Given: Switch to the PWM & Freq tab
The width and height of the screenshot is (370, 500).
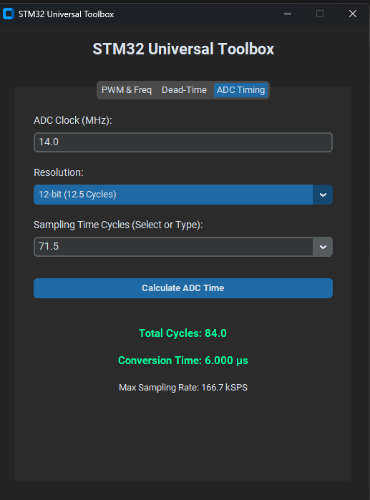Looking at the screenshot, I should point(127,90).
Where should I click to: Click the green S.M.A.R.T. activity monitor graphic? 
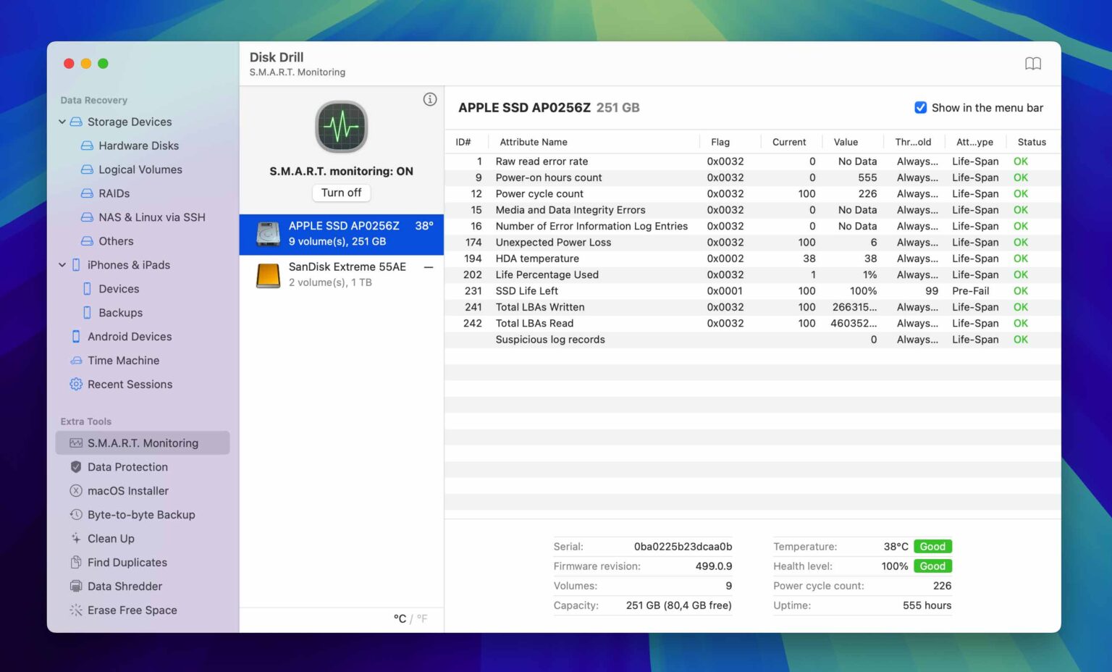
◆ ◆ ◆ ◆
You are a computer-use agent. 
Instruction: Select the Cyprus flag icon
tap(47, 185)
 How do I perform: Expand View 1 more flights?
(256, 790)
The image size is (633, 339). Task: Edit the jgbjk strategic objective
◆ ◆ ◆ ◆
* Work required *
Above is a listing; print exactly its lines from the one with "Instruction: Select the Cyprus flag icon" through the one with "The image size", and no other lines.

* Output of the exercise *
Instruction: Select the Cyprus flag icon
tap(47, 185)
 How do I perform: Expand View 1 more flights?
(256, 790)
The image size is (633, 339). Task: Edit the jgbjk strategic objective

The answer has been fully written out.